Hydrogen peroxide generation
Hydrogen peroxide generation was measured using 2, 7-dichlorofluorescein diacetate (DCFDA). DCFDA, a non-fluorescent probe, which upon oxidation by ROS and peroxides is converted to the highly fluorescent derivative DCF [21]. After above-mentioned general experimental procedures were followed, DCF-DA (200 μl; 10 μM) was pipetted to all the samples and were subsequently incubated for 60 min in a humidified atmosphere (37 °C, 5 % CO2. Fluorescence was measured at excitation wavelength of 485 nm and emission wavelength of 520 nm using fluorometrics (Department of Pharmacology, University of Pretoria).
Acridine orange staining
Acridine orange is a lysosomotropic fluorescent compound that moves freely across cell membranes when uncharged [22]. However, acridine orange accumulates in its protonated form in acidic compartments and thus serves as a tracer for acidic vesicular organelles including autophagic vacuoles and lysosomes [22]. After above-mentioned general experimental procedures were followed, PBS containing acridine orange (200 μl; 5 mg/ml) was added to all the samples and samples were incubated for 60 min in a humidified atmosphere (37 °C, 5 % CO2).

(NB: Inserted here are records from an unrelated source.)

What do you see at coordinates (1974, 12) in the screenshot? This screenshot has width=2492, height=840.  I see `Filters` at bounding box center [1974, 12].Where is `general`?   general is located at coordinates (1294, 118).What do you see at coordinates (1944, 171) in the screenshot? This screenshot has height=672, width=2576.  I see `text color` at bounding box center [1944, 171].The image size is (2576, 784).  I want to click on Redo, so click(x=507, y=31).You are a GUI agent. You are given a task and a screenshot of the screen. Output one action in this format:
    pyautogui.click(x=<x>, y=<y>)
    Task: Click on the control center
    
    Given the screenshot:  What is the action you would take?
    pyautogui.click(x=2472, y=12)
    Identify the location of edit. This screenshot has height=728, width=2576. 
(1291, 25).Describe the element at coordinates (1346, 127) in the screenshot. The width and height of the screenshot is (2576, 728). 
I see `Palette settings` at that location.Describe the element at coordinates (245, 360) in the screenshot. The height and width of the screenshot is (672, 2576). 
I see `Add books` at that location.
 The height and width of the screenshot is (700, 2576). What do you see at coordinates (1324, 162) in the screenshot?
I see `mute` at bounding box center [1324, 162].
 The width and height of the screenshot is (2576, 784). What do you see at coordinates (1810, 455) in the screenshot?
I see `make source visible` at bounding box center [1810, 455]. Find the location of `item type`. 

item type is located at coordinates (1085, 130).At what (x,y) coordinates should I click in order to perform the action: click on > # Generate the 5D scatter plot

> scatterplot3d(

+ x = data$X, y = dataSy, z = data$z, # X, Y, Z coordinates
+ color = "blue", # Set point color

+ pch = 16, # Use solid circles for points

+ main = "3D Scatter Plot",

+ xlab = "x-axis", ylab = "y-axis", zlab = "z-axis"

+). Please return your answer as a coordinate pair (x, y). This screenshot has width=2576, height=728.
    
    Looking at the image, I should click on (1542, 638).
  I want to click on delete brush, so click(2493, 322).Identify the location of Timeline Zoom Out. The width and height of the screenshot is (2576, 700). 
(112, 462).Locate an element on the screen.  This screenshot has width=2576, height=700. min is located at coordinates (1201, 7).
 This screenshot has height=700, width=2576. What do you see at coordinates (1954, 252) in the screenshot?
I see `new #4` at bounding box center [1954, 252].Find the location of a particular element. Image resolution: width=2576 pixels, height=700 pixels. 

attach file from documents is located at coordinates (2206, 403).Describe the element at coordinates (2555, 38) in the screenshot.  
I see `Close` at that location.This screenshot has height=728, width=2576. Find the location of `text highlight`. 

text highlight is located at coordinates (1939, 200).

Fluorescence was measured at excitation wavelength of 485 nm and emission wavelength of 520 nm using fluorometrics (Department of Pharmacology, University of Pretoria).
Statistics
At least three independent experiments were conducted for all techniques. Each independent fluorometrical experiment had a sample size of 3. Averages of each experiment were represented in bar charts, with T-bars referring to standard deviations. P-values < 0.05 were regarded as statistically significant and were indicated by an asterisk (*). Cell cycle progression data from at least 10 000–30 000 events were analyzed using CXP software (Beckman Coulter South Africa (Pty) Ltd. (Pretoria, Gauteng, South Africa)). Cell cycle distributions was calculated with Cyflogic 1.2.1 released 2008/11/19 (Perttu Terho & Cyflo Ltd).